> TEXTO DA PÁGINA:
____________________

É mais certo e saudável respeitar o Tempo e o modo das coisas. Não todas, claro, não estou dizendo que não devamos lutar. Mas é compreender até onde a luta é necessária, até onde ela vale a pena.

Tenho dificuldade e necessidade de aprender a desistir. E preciso perceber quando persistir. É um macete importante para seguir vivendo, e não falo apenas de idosas em estado terminal, sejam elas animais da nossa espécie ou de outras. Tem a ver com eventos, momentos, relações, lugares, pessoas, tudo. Tudo tem início, fim e meio. Ultrapassar esse pacto sagrado com o Tempo é desrespeitá-lo e é destruir a harmonia do que era para ter sido.

Sempre penso no "felizes-para-sempre". Quando é para sempre, acredito que não seja feliz. A princesa que todo dia faz tudo sempre igual e se sacode às seis horas da manhã e sorri com um sorriso pontual e beija o príncipe com aroma de hortelã. Eu gosto do conflito e da jornada, do drama, do clímax. Coisas resolvidas e com ponto-final estão mortas, e por mais que eu tenha a Morte como sagrada, é por ter respeito a ela que preciso viver. A morte cria a vida, é ela quem determina desde e até quando respiramos.

E nos delírios meus grilos temer
O casamento, o rompimento, o sacramento, o documento
Como um passatempo quero mais te ver
Oh, com aflição

— Vila do Sossego, Zé Ramalho

Mas sempre me pergunto: e se o Tempo daquele evento, daquele contato, daquela situação, era para ter sido maior e eu não empunhei minhas armas? E se me dei por vencida, cedo demais? Fiz o que fiz, e o que está feito está feito. O que era para ser foi, o que tiver de ser será, o que está acontecendo já aconteceu. Também acredito que tudo é como deve ser. Estóico, sim. Mas creio que tudo cabe no campo das possibilidades. Se eu penso que algo não foi como deveria, vou colocar culpa em mim, algo ou alguém, quando apenas foi como tinha que ser.

Essa divagação toda obviamente tem a ver com dúvidas que ando tendo. Não pelas minhas pets, é outro assunto. Mas há um quê delas nisso também.

Hoje estou onde queria estar, com questões a resolver. É muito maluco se perceber no melhor momento da vida, com tantas coisas fortes que aconteceram e tão pouco a receber. Mas é isto: estou prestes a fazer trinta anos. Me abri à possibilidade da Arte, que eu nunca tive como meta, mas me despontou como destino. Tudo que eu fui nos últimos trinta anos me parece que foi preparação para quem estou me tornando agora. Alguém que eu sinto um orgulho do caramba de ser, mesmo que por dias eu esteja cansada de tudo o que sei, de onde e quando existo.

____________________

> DADOS FORNECIDOS:
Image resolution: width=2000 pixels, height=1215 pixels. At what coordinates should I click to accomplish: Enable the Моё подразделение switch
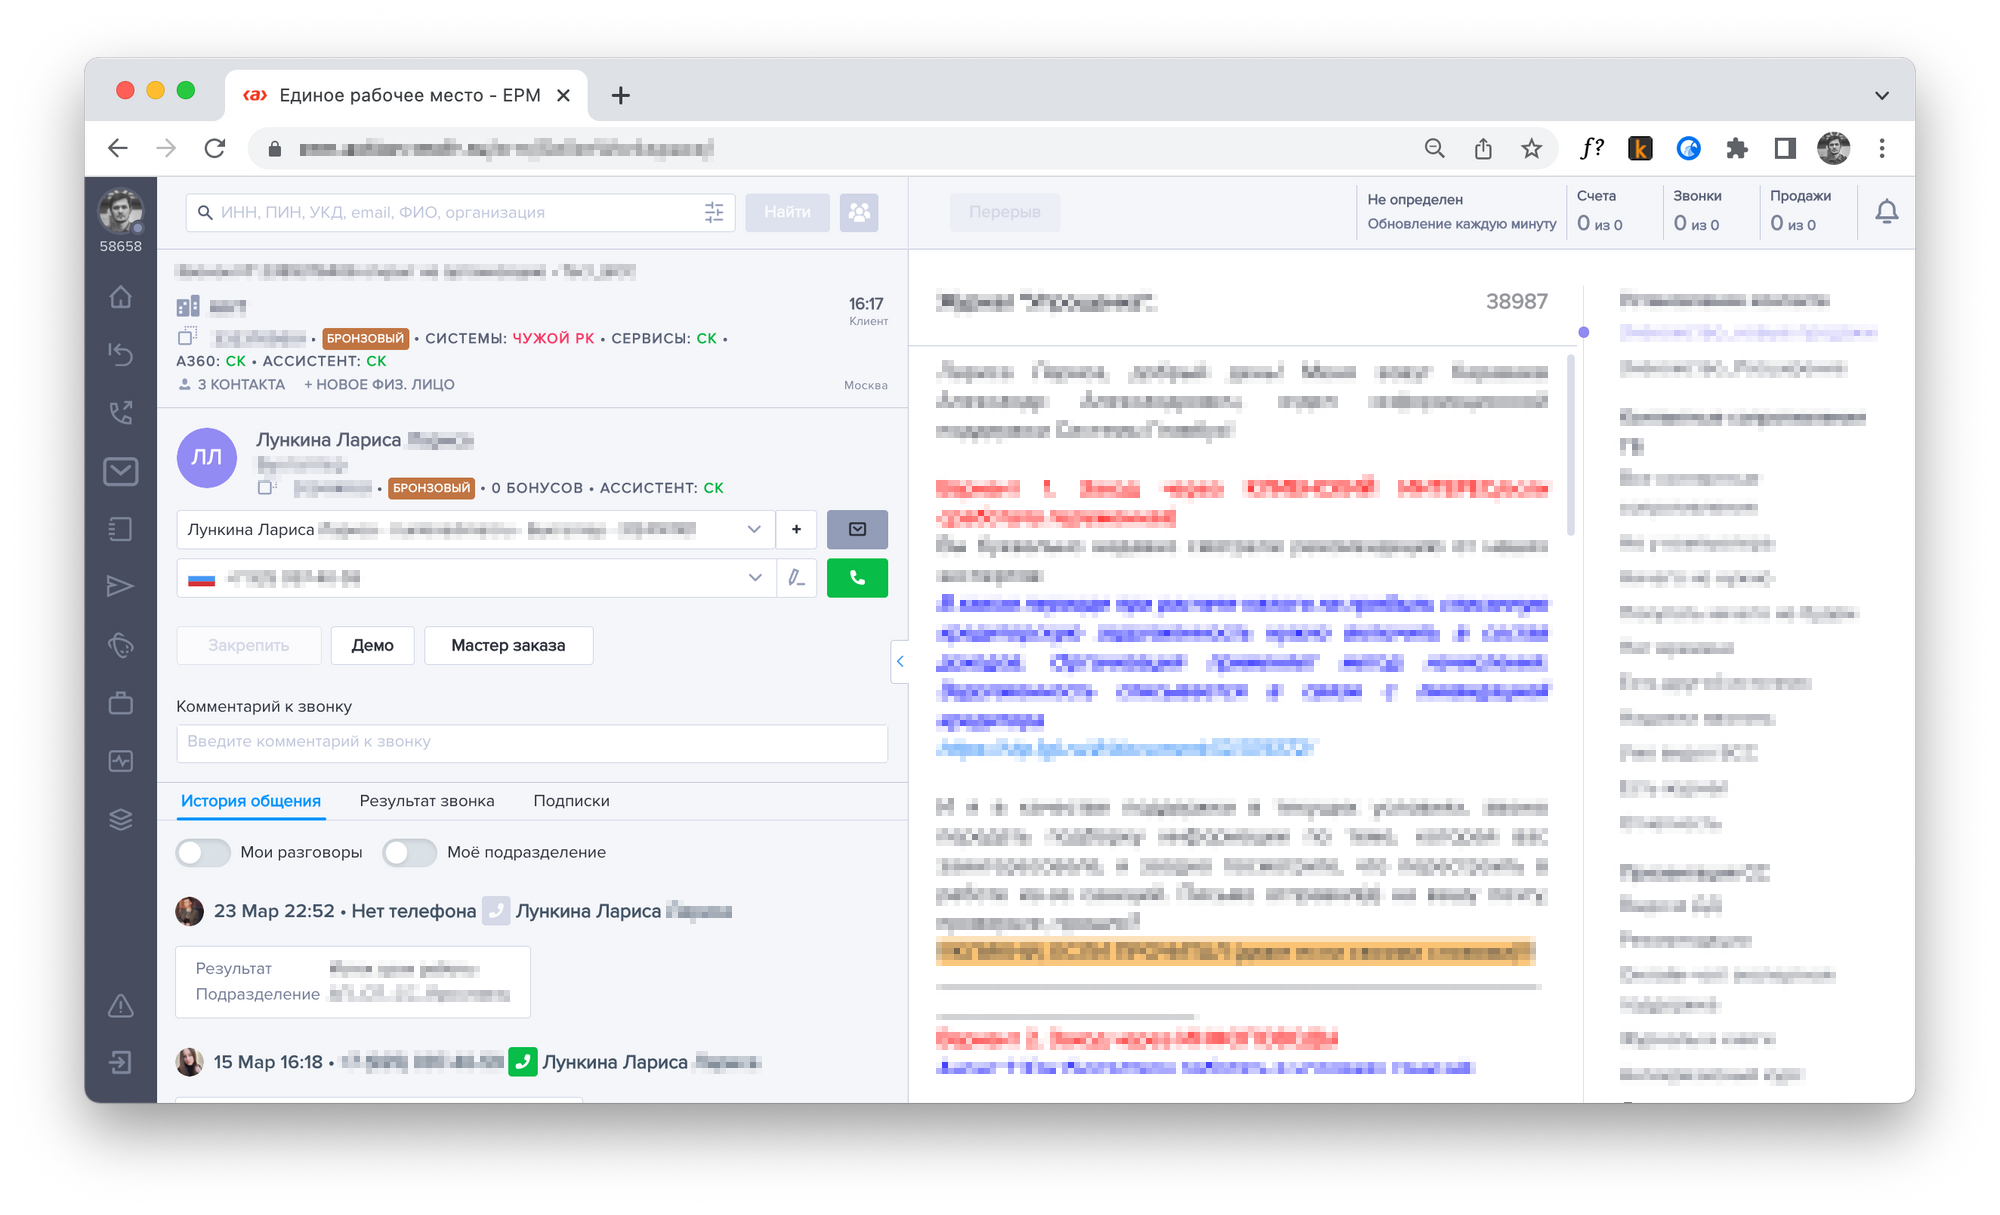click(409, 853)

____________________

> LISTA DE TAREFAS:
A: No texto sobre o Tempo, que idade quem escreve está prestes a fazer?
B: Reproduza, por favor, o trecho do texto sobre o Tempo que começa em "Essa divagação toda" e segue até "e quando existo.".
C: Prossiga com o texto sobre o Tempo a partir da última frase apresentada.

> RESPOSTAS POR TAREFA:
A: Trinta anos.

B:
Essa divagação toda obviamente tem a ver com dúvidas que ando tendo. Não pelas minhas pets, é outro assunto. Mas há um quê delas nisso também.

Hoje estou onde queria estar, com questões a resolver. É muito maluco se perceber no melhor momento da vida, com tantas coisas fortes que aconteceram e tão pouco a receber. Mas é isto: estou prestes a fazer trinta anos. Me abri à possibilidade da Arte, que eu nunca tive como meta, mas me despontou como destino. Tudo que eu fui nos últimos trinta anos me parece que foi preparação para quem estou me tornando agora. Alguém que eu sinto um orgulho do caramba de ser, mesmo que por dias eu esteja cansada de tudo o que sei, de onde e quando existo.

C:
eu sou como eu sou
pronome
pessoal intransferível
do homem que iniciei
na medida do impossível

eu sou como eu sou
agora
sem grandes segredos dantes
sem novos secretos dentes
nesta hora

eu sou como eu sou
presente
desferrolhado indecente
feito um pedaço de mim

eu sou como eu sou
vidente
e vivo tranquilamente
todas as horas do fim.

— cogito, Torquato Neto.
Cheguei a um ponto da vida que "não sei onde tô indo, mas sei que eu tô no meu caminho". É bom planejar, mas é melhor ainda não saber — o curioso caso da oraculista que precisa do mistério —, pois nas surpresas da vida o destino se revela, mil vezes melhor que qualquer desejo. Só que é difícil. Para quem viveu a vida tendo que lutar, sonhando ou acordada, que sempre planejou, organizou, foi atrás, deixar a vida acontecer através do acaso é quase que dar palco para uma crise de pânico.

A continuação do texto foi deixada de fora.